* [Given instruction 1]:
Answer these from the excerpt on the two contributor-counting methods:
(a) Near how many entries does the GitHub method cut off its contributor list?
(b) To what range is the HHI scaled?
(c) Which function merges identities that share a normalized email or a full name?
* [Given instruction 2]: Retype the passage of the excerpt on the two contributor-counting methods from "Over the merged, bot-free" up to and including "Low = concentrated.", with no changes.

* [Excerpt provided]:
◆ ◆ ◆ ◆
Two methods, two different lenses

	git-clone log	GitHub `/contributors`
Sees	every committer, with author dates	accounts only, lifetime cumulative
Periods	`_full` and `_5y` (windowed)	`_gh_alltime` (lifetime only)
Identity	raw name+email pairs → union-find merge	already keyed by GitHub login
Limit	times out on kernel-scale mirrors	list capped near 500 → under-counts big repos
Role	drives `score` (the `_5y` axis)	parallel cross-check, never scored

The git method is authoritative because it carries author dates (so it can honour a 2021–2025 window) and sees every contributor. The GitHub method has no per-year breakdown and truncates the contributor list near 500 entries, so its columns are deliberately labelled _gh_alltime — an uncapped lifetime figure as of github_fetched_at (may include the partial current year), never _full/_5y.

Processing & scoring

Identity merge + bot drop

The git method's raw rows are keyed by mailmap-resolved (author_name, author_email) pairs. The builder additionally union-finds identities that share a normalised email or a full name (merge_identity_groups), so a person who committed under several addresses counts once. Bot identities are then dropped (_is_bot_identity for git, account_type == "Bot" / is_bot(login) for GitHub) before any metric is computed. The GitHub method needs no merging — /contributors is already keyed by account.

Bus factor and HHI

Over the merged, bot-free per-contributor commit counts:

Metric	Definition
bus factor (`bf_commits_*`)	fewest contributors whose combined commits reach `bus_factor_threshold` (0.5 = the people covering 50% of commits). Low = concentrated.
HHI (`hhi_commits_*`)	Herfindahl–Hirschman index of commit shares, scaled to 0–10000. High = concentrated.
◆ ◆ ◆ ◆
* [Dataset section]:

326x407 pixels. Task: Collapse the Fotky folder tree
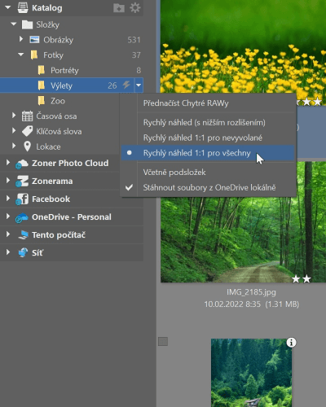coord(21,55)
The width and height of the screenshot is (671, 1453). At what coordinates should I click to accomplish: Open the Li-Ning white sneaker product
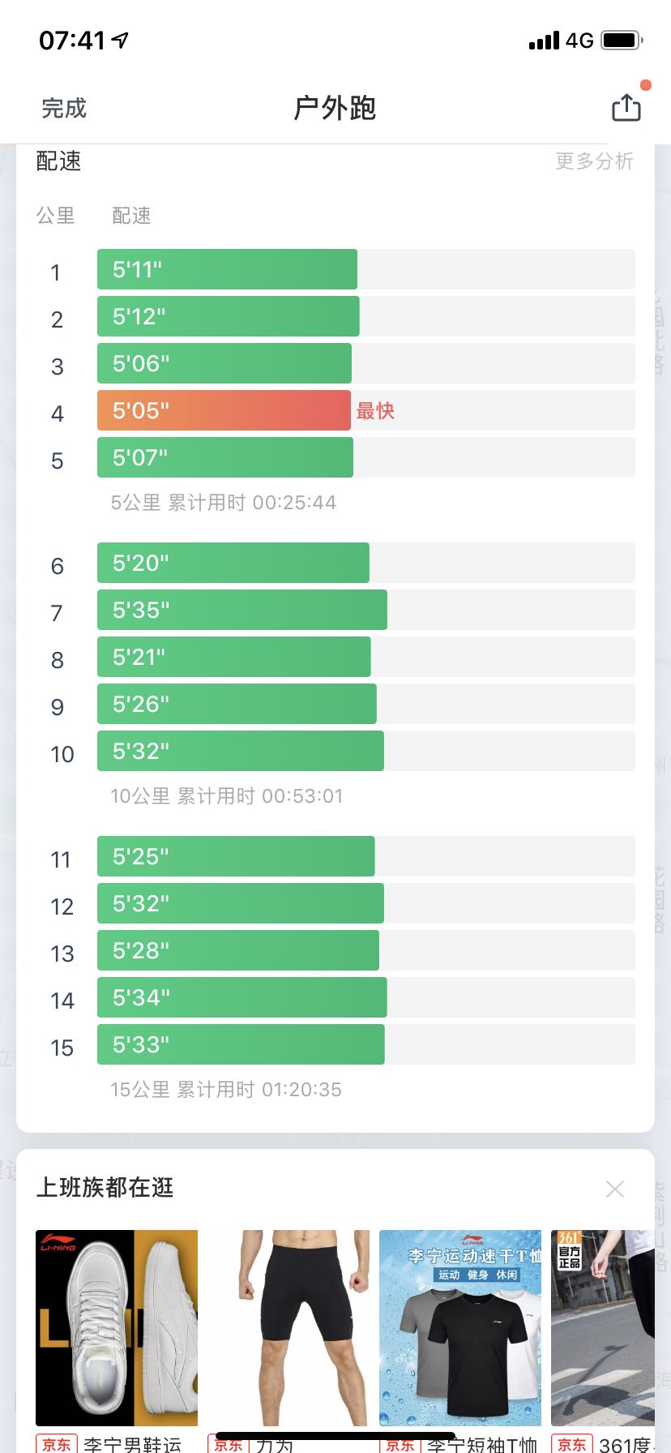(x=117, y=1327)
◆ ◆ ◆ ◆
* [Response 1]:
(a) Near 500 entries.
(b) 0–10000.
(c) merge_identity_groups.

* [Response 2]:
Over the merged, bot-free per-contributor commit counts:

Metric	Definition
bus factor (`bf_commits_*`)	fewest contributors whose combined commits reach `bus_factor_threshold` (0.5 = the people covering 50% of commits). Low = concentrated.